I really want these two things to be compatible, but I'm not convinced they are. #1 is a gamer's dream, but it's a nightmare for our humanity if it comes at the cost of #2. That's why I'm highly ambivalent about this contest and its results.
> 1. Imagine a video game like Red Dead Redemption where each NPC is voiced by AI and can respond to you in a convincingly human fashion. Their responses and even the plot of the whole game can change based on your interactions with NPC's.
Have you ever gone exploring in Minecraft, or No Man's Sky? Those games are effectively infinite, but I find they run out of interesting generated content after maybe 10 or 20 hours.
The problem is, once you see the outlines of the world generation, your brain kind of fills in the space between. I've seen blue grass, and I've seen purple oceans, so blue grass next to a purple ocean isn't uniquely interesting.
Or another example would be the radiant AI from Skyrim that could automatically generate quests for the players.
I think that using an LLM to model NPCs runs into the same problem(s).

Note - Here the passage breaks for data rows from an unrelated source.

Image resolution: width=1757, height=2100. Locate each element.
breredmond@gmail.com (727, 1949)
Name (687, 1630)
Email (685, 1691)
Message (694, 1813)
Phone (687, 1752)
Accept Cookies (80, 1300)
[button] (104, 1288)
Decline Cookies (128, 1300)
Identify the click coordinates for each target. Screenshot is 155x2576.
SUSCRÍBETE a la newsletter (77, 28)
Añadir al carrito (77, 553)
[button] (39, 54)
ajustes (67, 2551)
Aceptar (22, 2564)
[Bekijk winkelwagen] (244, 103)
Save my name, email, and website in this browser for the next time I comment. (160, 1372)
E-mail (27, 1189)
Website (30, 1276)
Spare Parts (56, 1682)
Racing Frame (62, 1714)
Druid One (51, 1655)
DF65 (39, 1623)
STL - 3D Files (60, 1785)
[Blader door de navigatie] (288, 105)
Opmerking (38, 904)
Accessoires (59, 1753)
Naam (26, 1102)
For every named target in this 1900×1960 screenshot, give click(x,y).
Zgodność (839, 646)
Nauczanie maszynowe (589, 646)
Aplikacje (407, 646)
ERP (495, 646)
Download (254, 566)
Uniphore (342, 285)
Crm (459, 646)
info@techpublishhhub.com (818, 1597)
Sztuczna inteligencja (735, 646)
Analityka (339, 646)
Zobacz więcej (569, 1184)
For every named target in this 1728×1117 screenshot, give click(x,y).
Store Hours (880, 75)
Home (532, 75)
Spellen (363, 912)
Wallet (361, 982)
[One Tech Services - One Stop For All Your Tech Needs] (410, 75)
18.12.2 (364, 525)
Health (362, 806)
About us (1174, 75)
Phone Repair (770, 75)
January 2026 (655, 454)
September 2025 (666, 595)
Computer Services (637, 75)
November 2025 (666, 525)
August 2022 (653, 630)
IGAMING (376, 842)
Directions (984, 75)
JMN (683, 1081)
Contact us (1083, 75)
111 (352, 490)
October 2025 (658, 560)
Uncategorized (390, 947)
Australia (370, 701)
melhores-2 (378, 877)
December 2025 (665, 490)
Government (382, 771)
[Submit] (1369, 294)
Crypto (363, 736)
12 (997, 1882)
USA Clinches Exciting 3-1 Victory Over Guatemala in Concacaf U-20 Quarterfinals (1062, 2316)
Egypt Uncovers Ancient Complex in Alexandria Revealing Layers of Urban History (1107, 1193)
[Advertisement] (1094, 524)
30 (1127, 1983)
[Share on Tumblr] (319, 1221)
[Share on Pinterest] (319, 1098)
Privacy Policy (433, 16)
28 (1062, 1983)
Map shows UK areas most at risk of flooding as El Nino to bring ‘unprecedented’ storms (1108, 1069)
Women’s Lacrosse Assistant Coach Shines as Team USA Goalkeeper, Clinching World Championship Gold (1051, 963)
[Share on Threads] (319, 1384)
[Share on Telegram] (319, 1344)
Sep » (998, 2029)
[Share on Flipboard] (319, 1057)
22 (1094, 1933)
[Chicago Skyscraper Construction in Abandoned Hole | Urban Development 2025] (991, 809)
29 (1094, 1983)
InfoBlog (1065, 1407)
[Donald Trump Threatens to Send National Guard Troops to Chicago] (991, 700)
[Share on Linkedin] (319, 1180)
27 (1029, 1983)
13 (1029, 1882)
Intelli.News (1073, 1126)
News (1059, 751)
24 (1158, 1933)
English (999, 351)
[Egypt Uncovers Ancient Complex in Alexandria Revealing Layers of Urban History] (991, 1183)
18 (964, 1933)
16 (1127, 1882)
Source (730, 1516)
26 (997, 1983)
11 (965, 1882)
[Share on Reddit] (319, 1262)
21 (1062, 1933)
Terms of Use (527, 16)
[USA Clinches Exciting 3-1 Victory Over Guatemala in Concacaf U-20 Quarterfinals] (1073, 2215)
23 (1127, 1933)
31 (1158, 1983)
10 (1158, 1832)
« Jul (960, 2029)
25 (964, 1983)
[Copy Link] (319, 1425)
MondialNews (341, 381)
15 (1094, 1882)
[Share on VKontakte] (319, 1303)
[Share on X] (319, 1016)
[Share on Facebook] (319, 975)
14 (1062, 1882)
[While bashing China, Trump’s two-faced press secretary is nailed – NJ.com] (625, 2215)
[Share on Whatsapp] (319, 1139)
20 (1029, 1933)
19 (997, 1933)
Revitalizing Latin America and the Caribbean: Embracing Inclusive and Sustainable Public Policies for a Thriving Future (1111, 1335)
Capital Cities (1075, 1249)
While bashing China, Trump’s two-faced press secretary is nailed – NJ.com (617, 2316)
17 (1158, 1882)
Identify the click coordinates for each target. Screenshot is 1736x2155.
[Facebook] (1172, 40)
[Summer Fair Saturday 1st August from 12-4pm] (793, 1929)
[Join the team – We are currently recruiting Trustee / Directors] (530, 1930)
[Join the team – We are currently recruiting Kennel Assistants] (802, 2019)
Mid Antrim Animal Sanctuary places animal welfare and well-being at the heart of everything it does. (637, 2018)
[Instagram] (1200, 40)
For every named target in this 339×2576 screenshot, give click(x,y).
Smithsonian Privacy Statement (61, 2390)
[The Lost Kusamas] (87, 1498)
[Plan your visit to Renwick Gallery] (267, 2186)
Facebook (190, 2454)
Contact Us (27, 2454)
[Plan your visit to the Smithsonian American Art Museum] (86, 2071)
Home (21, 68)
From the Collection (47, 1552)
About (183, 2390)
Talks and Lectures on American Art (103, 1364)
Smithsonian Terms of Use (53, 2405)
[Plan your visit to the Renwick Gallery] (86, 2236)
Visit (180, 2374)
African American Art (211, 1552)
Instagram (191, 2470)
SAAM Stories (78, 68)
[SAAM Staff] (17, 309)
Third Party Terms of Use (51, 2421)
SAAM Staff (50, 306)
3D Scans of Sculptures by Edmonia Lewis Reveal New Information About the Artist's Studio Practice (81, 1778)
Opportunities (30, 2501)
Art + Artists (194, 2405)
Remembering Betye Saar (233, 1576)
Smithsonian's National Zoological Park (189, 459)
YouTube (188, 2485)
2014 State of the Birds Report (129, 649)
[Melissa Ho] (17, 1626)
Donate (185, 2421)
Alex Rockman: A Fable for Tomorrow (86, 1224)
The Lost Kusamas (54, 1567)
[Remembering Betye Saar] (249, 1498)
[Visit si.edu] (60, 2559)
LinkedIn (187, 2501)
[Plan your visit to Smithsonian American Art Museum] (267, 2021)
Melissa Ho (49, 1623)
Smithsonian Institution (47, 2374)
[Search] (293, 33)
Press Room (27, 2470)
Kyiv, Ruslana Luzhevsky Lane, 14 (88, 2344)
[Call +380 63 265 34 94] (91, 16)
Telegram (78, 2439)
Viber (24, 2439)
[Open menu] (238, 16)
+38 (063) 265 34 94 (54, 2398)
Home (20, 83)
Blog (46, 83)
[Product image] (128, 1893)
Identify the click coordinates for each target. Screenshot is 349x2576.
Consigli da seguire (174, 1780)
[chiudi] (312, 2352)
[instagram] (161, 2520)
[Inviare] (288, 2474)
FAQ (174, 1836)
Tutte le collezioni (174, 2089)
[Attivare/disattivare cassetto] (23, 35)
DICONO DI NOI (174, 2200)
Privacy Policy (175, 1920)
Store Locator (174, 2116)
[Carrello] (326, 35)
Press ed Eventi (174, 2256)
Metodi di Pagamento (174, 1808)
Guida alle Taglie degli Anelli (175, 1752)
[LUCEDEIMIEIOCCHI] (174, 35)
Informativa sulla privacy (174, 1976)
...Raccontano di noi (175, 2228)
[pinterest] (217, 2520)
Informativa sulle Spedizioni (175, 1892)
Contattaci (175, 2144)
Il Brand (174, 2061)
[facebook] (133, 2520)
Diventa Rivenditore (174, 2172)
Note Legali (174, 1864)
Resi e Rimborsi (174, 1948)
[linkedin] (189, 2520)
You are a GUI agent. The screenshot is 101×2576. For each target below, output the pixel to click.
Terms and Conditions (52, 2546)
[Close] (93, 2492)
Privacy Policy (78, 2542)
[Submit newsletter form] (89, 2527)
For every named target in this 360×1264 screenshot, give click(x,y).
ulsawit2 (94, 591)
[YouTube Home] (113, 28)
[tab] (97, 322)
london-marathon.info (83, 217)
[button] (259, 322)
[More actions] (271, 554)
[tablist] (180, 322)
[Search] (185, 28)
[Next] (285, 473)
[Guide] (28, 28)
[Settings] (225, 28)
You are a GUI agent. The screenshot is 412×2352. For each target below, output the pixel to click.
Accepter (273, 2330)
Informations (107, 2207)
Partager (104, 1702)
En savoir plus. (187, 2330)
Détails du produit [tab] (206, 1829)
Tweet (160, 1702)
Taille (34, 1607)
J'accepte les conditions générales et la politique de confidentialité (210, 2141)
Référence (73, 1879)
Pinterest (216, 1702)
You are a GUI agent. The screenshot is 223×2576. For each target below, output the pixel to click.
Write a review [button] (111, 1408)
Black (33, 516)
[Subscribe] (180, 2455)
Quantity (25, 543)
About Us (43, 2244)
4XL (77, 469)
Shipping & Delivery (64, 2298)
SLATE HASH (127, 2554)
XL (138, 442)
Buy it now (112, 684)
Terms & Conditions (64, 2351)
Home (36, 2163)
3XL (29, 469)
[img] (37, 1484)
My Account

In the end, there are two cases: either the behavior is constrained enough to keep the game on the rails, and thus the randomness in the dialogue only ads some flavor but there isn't enough freedom to generate new quests and directions for the story. In that case, the added space to explore really doesn't change the nature of the game or add much.
In the second case, you let the model go off the rails and have a harness around it that generates a world matching the hallucinated responses, which would allow an LLM to dynamically generate quests and such, but then the design of your game is subject to being compromised by the randomness of an LLM. E.g. it's not just Red Dead Redemption 3.0 with some funny characters, sometimes it's a historical game and other times aliens show up.
Maybe that's compelling to some people but I've done acid before and really don't need all my media to recreate that sensation of reality drifting.
#2 has been fiction for all but 0.1% or less of authors for many years.
As of a few years ago - before AI writing was an issue - the average full time author in the UK would have earned more flipping burgers (but their household incomes are above average - it's a middle class hobby for most).
And only a miniscule proportion of authors are full time.
1. Is not a gamer's dream. It's terrible and you'll find out quite fast you're not interested in everyone's background and scream to most NPC's to shut the fuck up and get to the point.
It's just as terrible as injecting 'realism' in games for the sake of 'realism'.
> It's terrible and you'll find out quite fast you're not interested in everyone's background and scream to most NPC's to shut the fuck up and get to the point.
Many of the interactions in RDR2 are quite mundane, and despite thousands of hours of (high quality) voice acting, it can become quite repetitive.
I could very much see those micro-interactions being LLM generated, but the TTS would need to be a step above where even the best models are now to come close to RDR2s production quality.
The repetitiveness in video game dialogues is a feature, not a bug. Amongst other things, it allows you to re-retrieve information and hone in faster on what’s story and what’s relevant progression. Having each character invent their own inconsistent sloppy backstory whenever you talk to them is not a positive, it’s not good immersion when every character is a chatbot that can inadvertently give you story beats you shouldn’t be aware of yet or you missed some crucial bit of information but no one talks about it anymore (or worse, never did). In that world, those games would be made popular by people breaking the LLMs in funny ways, not the gameplay itself.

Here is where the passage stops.